Okay, so politics ain’t beanbag. It ain’t social science either. Perhaps The Wall Street Journal was operating within the limits of reasonable discourse in selling tax cuts as a magic elixir of growth. (I still hold against them their fire-in-a-crowded-theater claims that the Soviet Union had employed biological weapons in Laos during the 1970s — “Yellow Rain” — completely unsupported by evidence after all these years.) It may have been damning with faint praise when Milton Friedman himself wrote in his autobiography that “Robert Bartley’s The Seven Fat Years is a far more accurate depiction of the consequences of Reaganomics than the distorted picture that has been churned out by Reagan’s ideological enemies.” But it certainly it is true, as he continues, that “the firmness, persistence and insight that guided [Reagan’s] policy towards the Soviet Union was a major factor in producing the collapse of communism.”

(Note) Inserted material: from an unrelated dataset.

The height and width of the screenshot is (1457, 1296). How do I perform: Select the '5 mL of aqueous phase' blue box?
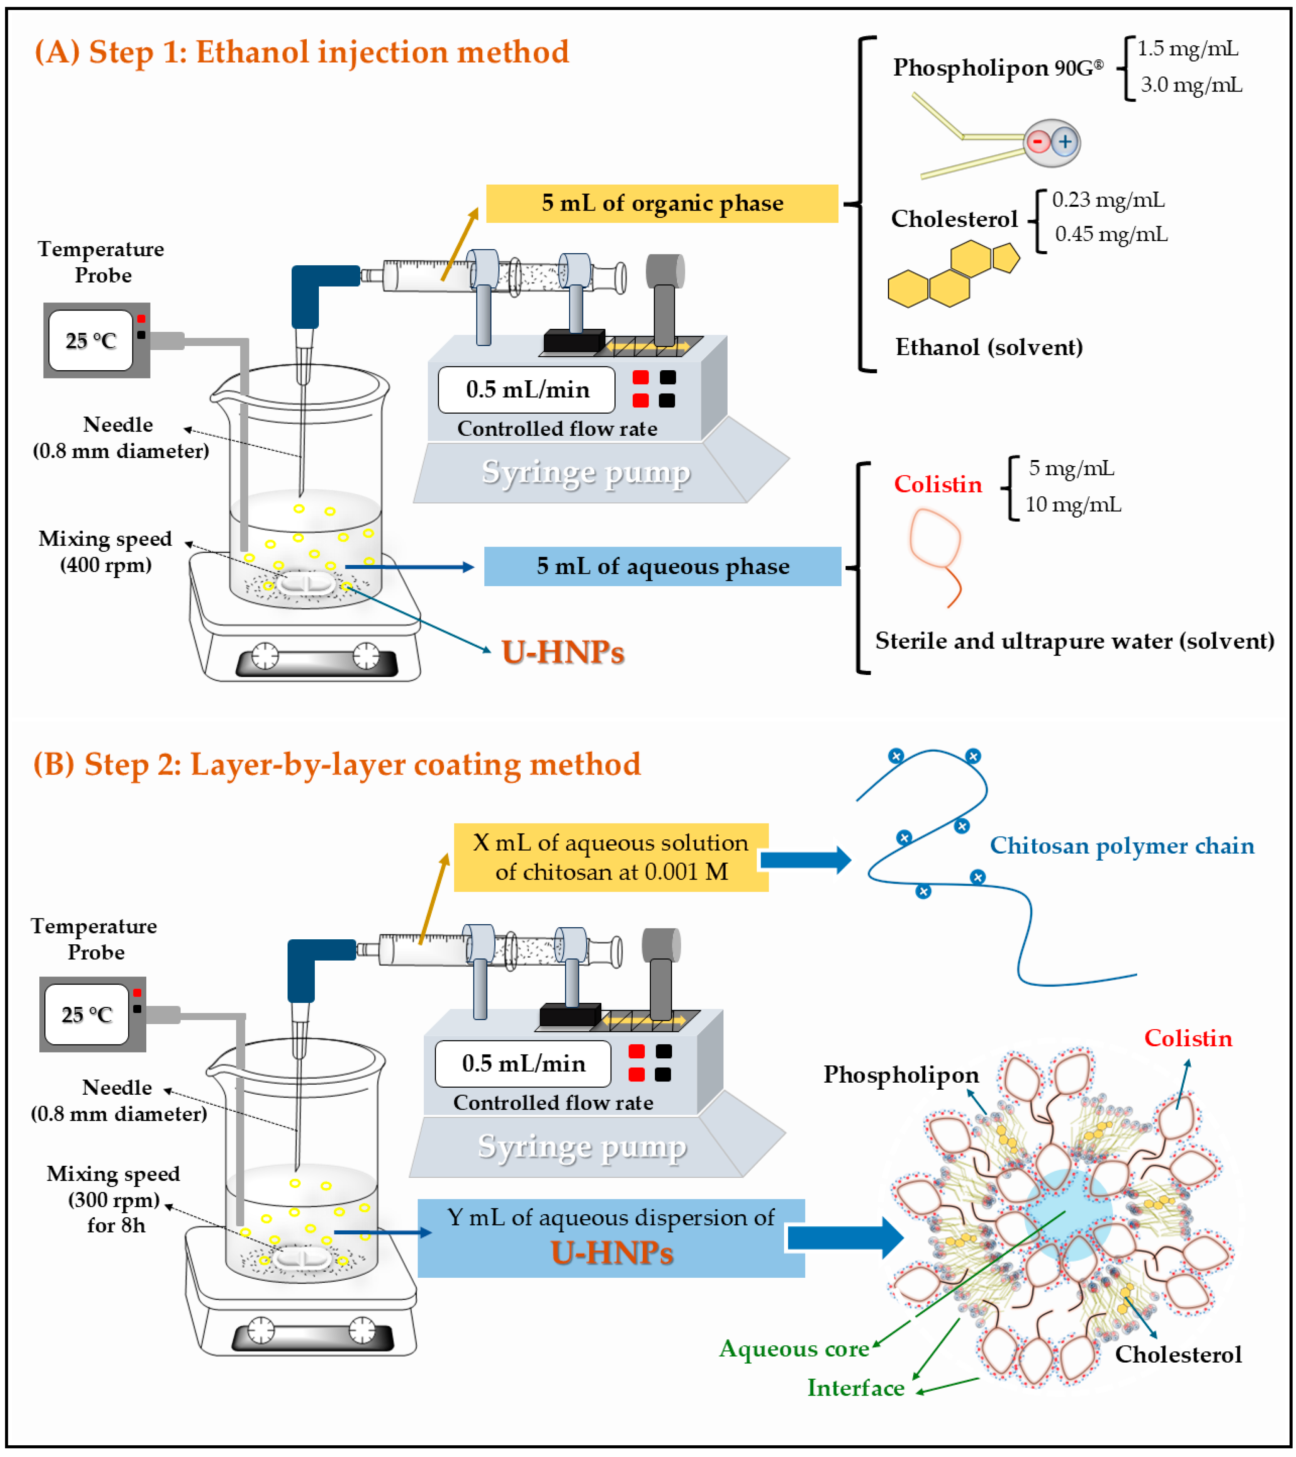[x=662, y=567]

More than 250 years ago, Adam Smith put his laissez-faire economics this way: “Little else is requisite to carry a state to the highest degree of opulence from the lowest barbarism, but peace, easy taxes and a tolerable administration of justice; all the rest being brought about by the natural course of things.” We’ve added certain responsibilities to government since then — stable money (under the heading of justice, perhaps), sound countercyclical budget policy, a commitment to education and fundamental research, and sensible management of intellectual property rights. If only that were that were the recipe of supply-side economics, they could count me in.